Marcus Fairs: What was the difference between the two approaches to map-making?
Gary Hustwit: Vignelli’s map was executed by a young designer on his staff named Joan Charysyn. It was a minimalist diagram of the subway routes, designed on a grid with 45- and 90- degree angles to the lines.
It was not intended to be geographically accurate, it was more like a service diagram in the vein of London’s Tube map. So Vignelli and Charysyn moved the location of certain stations on the map in order to fit their grid. This is what really made some people angry because the map didn’t correspond exactly to the city above ground.
Also in Vignelli’s map, the water was coloured beige, and the area of Central Park was grey. In the debate, Vignelli explained, “The water here and the parks, they have not been done in blue and green, as would be natural, because there is no intention of representing nature there as a natural element.”
But Tauranac replied that it was a simple cartographic truth that water should be blue and parks should be green. “Showing parks in grey and water in beige might reflect, I guess, a certain cynical reality, but this is a cartographic reality,” he said.
Tauranac’s proposed replacement map strove for geographic realism and showed as much information as possible about the city above and its famously dysfunctional subway service.
Vignelli hated it. “It seems to me that the total lack of methodology, which this map shows, reveals that the basic philosophy is the more you add, the better your communication will be,” he said. “As it happens in communication, it’s just the other way around.”
Later in the evening, Tauranac referred to Vignelli’s design as “form follows fiasco.” So yeah, there were some insults traded.
But the city transit authorities had already given Tauranac’s new map their blessing, so in a way, the debate was moot. A year later in 1979, the Tauranac/Hertz map was released and 40 years later it’s still in use, with some revisions.
Marcus Fairs: Who won?
Gary Hustwit: But I was just thinking about this and in a weird way they both “won”. Vignelli’s map is seen as an icon of modern graphic design and still revered today. And Tauranac’s map has lasted over 40 years and is in use in NYC subway cars right now.
Marcus Fairs: Why was the debate important and what is its relevance today? Do we still need subway maps?
Gary Hustwit: To me, the debate was this historic moment in design history that should be preserved, but it’s also an example of the challenges that designers still face every day. Simplicity versus complexity, form versus content. It was Vignelli’s minimal abstract diagram versus Tauranac’s info-rich geographic realism.
And while it’s true that we don’t use paper maps as much today, every webpage or phone screen we look at has been designed by someone, and the hierarchy of information that is displayed is crucial to being able to navigate our digital and physical lives. How big should the type be, where’s the navigation, what colours are used where, etc.
It’s a question of how to effectively present and communicate complex information, and the best methods to accomplish that will continue to be debated well into the future.
Marcus Fairs: Who else worked on the book?
Gary Hustwit: Well, if it’s a book about the subway system, Jesse Reed and Hamish Smyth at Standards Manual are obviously the people to collaborate with!

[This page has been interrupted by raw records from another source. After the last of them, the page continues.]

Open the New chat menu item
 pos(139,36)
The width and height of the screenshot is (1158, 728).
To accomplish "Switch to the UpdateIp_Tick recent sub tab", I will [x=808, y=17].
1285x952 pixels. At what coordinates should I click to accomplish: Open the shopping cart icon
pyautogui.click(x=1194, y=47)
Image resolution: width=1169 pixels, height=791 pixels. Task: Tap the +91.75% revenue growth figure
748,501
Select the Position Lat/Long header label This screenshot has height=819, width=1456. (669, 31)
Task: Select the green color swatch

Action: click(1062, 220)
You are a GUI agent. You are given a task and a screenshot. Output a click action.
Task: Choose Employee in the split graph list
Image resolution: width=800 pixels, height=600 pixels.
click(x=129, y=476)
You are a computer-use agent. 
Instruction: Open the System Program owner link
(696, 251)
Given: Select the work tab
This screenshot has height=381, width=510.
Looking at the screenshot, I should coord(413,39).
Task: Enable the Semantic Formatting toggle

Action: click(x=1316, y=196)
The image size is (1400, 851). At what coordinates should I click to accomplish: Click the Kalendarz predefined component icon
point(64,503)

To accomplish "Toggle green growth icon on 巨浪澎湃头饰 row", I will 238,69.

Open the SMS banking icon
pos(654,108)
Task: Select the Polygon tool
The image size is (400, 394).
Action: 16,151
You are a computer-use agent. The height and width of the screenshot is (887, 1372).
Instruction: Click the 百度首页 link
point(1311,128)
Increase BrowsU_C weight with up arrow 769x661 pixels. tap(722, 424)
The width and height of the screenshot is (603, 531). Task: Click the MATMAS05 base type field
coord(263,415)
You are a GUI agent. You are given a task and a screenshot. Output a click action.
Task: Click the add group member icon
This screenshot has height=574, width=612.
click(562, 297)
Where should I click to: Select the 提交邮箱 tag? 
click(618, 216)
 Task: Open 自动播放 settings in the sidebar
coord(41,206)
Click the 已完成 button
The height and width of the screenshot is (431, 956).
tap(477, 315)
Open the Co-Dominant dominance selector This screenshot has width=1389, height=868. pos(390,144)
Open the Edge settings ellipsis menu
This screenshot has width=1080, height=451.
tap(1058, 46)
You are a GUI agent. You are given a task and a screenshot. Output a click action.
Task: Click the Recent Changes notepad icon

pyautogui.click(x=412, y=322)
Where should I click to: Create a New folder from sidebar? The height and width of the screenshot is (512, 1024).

They designed the book, and the cover design is adapted from the original invite to the event.
Stan Ries’s photographs are showcased throughout the book, and Paula Scher wrote the foreword. We’ve interspersed the full transcript of the debate with contextual details, examples of the maps, and excerpts from new interviews with the surviving participants.
Hamish Smyth also designed a letterpress print that’s a mashup of the two maps, a graphic distillation of the opposing philosophies. I’ve started calling that print the “Map Battle”… which of course should also be the title of the fiction film that gets made about this whole story someday! I’d watch that!
Marcus Fairs: When does it come out?
Gary Hustwit: The book will be published in October and is available for pre-order now. All pre-orders include the exclusive letterpress print, free.